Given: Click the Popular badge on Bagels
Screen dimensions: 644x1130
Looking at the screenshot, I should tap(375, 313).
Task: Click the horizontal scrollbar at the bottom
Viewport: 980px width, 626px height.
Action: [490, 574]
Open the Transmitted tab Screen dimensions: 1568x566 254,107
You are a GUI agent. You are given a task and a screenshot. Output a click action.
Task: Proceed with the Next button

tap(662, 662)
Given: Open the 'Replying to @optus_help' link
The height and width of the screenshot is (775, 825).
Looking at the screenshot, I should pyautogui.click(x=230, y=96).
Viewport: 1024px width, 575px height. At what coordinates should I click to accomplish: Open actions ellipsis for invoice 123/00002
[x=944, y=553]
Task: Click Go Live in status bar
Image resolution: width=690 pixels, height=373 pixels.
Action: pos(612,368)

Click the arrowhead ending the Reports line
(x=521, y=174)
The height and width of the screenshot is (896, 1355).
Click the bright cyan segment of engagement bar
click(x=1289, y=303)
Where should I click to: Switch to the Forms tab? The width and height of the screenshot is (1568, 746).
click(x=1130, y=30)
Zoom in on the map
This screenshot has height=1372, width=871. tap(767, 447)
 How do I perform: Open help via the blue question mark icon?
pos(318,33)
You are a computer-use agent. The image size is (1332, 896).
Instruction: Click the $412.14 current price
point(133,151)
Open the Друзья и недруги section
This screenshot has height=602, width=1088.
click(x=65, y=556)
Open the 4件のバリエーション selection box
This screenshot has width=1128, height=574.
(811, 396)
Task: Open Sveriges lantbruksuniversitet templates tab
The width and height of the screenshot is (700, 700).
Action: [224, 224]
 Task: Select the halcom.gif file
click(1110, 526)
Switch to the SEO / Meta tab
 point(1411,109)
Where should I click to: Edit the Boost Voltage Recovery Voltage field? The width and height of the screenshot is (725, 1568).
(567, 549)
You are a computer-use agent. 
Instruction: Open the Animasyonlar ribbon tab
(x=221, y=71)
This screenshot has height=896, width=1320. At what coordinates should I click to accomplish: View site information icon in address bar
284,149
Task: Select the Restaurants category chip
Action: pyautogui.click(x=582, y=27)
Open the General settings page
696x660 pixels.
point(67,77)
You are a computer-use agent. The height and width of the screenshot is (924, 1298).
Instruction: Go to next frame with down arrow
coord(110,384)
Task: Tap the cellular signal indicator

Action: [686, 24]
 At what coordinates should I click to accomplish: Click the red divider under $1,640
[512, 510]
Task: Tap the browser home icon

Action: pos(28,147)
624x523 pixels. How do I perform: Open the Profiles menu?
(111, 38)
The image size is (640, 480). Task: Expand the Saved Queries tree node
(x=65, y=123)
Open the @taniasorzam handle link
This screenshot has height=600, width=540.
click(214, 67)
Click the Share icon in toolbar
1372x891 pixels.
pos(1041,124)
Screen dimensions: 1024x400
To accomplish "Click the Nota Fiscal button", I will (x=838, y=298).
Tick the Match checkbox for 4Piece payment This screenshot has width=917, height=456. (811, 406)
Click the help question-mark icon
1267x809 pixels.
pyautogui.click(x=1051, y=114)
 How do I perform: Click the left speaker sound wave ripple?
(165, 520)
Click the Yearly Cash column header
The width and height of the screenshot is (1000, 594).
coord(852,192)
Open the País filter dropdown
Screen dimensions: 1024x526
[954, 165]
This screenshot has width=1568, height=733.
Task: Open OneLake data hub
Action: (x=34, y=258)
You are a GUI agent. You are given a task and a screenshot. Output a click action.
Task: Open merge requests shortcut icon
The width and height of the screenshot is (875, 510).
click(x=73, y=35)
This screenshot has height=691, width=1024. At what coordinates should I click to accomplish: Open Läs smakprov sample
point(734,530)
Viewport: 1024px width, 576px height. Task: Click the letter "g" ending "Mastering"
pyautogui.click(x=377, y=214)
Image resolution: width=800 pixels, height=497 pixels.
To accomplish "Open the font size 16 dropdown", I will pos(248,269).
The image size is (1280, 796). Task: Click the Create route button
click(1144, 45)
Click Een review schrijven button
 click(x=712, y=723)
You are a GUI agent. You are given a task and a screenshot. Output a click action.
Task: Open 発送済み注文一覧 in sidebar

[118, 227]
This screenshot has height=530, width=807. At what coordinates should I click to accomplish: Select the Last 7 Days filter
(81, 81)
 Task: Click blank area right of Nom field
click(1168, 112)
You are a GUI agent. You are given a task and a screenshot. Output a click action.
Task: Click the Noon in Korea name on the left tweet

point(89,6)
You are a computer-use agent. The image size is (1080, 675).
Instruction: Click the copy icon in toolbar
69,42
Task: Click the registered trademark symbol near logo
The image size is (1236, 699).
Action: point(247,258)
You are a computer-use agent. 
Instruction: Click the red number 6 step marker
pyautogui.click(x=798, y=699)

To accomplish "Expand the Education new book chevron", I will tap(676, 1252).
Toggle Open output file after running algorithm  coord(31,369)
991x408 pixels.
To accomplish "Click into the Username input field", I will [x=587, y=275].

------------------------------------------------------------

*PROBLEM TO WORK ON*
Give back the entire listing above, matching every line exactly.

*SOLUTION TO THE PROBLEM*
Given: Click the Popular badge on Bagels
Screen dimensions: 644x1130
Looking at the screenshot, I should tap(375, 313).
Task: Click the horizontal scrollbar at the bottom
Viewport: 980px width, 626px height.
Action: [490, 574]
Open the Transmitted tab Screen dimensions: 1568x566 254,107
You are a GUI agent. You are given a task and a screenshot. Output a click action.
Task: Proceed with the Next button

tap(662, 662)
Given: Open the 'Replying to @optus_help' link
The height and width of the screenshot is (775, 825).
Looking at the screenshot, I should pyautogui.click(x=230, y=96).
Viewport: 1024px width, 575px height. At what coordinates should I click to accomplish: Open actions ellipsis for invoice 123/00002
[x=944, y=553]
Task: Click Go Live in status bar
Image resolution: width=690 pixels, height=373 pixels.
Action: pos(612,368)

Click the arrowhead ending the Reports line
(x=521, y=174)
The height and width of the screenshot is (896, 1355).
Click the bright cyan segment of engagement bar
click(x=1289, y=303)
Where should I click to: Switch to the Forms tab? The width and height of the screenshot is (1568, 746).
click(x=1130, y=30)
Zoom in on the map
This screenshot has height=1372, width=871. tap(767, 447)
 How do I perform: Open help via the blue question mark icon?
pos(318,33)
You are a computer-use agent. The image size is (1332, 896).
Instruction: Click the $412.14 current price
point(133,151)
Open the Друзья и недруги section
This screenshot has height=602, width=1088.
click(x=65, y=556)
Open the 4件のバリエーション selection box
This screenshot has width=1128, height=574.
(811, 396)
Task: Open Sveriges lantbruksuniversitet templates tab
The width and height of the screenshot is (700, 700).
Action: [224, 224]
 Task: Select the halcom.gif file
click(1110, 526)
Switch to the SEO / Meta tab
 point(1411,109)
Where should I click to: Edit the Boost Voltage Recovery Voltage field? The width and height of the screenshot is (725, 1568).
(567, 549)
You are a computer-use agent. 
Instruction: Open the Animasyonlar ribbon tab
(x=221, y=71)
This screenshot has height=896, width=1320. At what coordinates should I click to accomplish: View site information icon in address bar
284,149
Task: Select the Restaurants category chip
Action: pyautogui.click(x=582, y=27)
Open the General settings page
696x660 pixels.
point(67,77)
You are a computer-use agent. The height and width of the screenshot is (924, 1298).
Instruction: Go to next frame with down arrow
coord(110,384)
Task: Tap the cellular signal indicator

Action: [686, 24]
 At what coordinates should I click to accomplish: Click the red divider under $1,640
[512, 510]
Task: Tap the browser home icon

Action: pos(28,147)
624x523 pixels. How do I perform: Open the Profiles menu?
(111, 38)
The image size is (640, 480). Task: Expand the Saved Queries tree node
(x=65, y=123)
Open the @taniasorzam handle link
This screenshot has height=600, width=540.
click(214, 67)
Click the Share icon in toolbar
1372x891 pixels.
pos(1041,124)
Screen dimensions: 1024x400
To accomplish "Click the Nota Fiscal button", I will (x=838, y=298).
Tick the Match checkbox for 4Piece payment This screenshot has width=917, height=456. (811, 406)
Click the help question-mark icon
1267x809 pixels.
pyautogui.click(x=1051, y=114)
 How do I perform: Click the left speaker sound wave ripple?
(165, 520)
Click the Yearly Cash column header
The width and height of the screenshot is (1000, 594).
coord(852,192)
Open the País filter dropdown
Screen dimensions: 1024x526
[954, 165]
This screenshot has width=1568, height=733.
Task: Open OneLake data hub
Action: (x=34, y=258)
You are a GUI agent. You are given a task and a screenshot. Output a click action.
Task: Open merge requests shortcut icon
The width and height of the screenshot is (875, 510).
click(x=73, y=35)
This screenshot has height=691, width=1024. At what coordinates should I click to accomplish: Open Läs smakprov sample
point(734,530)
Viewport: 1024px width, 576px height. Task: Click the letter "g" ending "Mastering"
pyautogui.click(x=377, y=214)
Image resolution: width=800 pixels, height=497 pixels.
To accomplish "Open the font size 16 dropdown", I will pos(248,269).
The image size is (1280, 796). Task: Click the Create route button
click(1144, 45)
Click Een review schrijven button
 click(x=712, y=723)
You are a GUI agent. You are given a task and a screenshot. Output a click action.
Task: Open 発送済み注文一覧 in sidebar

[118, 227]
This screenshot has height=530, width=807. At what coordinates should I click to accomplish: Select the Last 7 Days filter
(81, 81)
 Task: Click blank area right of Nom field
click(1168, 112)
You are a GUI agent. You are given a task and a screenshot. Output a click action.
Task: Click the Noon in Korea name on the left tweet

point(89,6)
You are a computer-use agent. The image size is (1080, 675).
Instruction: Click the copy icon in toolbar
69,42
Task: Click the registered trademark symbol near logo
The image size is (1236, 699).
Action: point(247,258)
You are a computer-use agent. 
Instruction: Click the red number 6 step marker
pyautogui.click(x=798, y=699)

To accomplish "Expand the Education new book chevron", I will tap(676, 1252).
Toggle Open output file after running algorithm  coord(31,369)
991x408 pixels.
To accomplish "Click into the Username input field", I will [x=587, y=275].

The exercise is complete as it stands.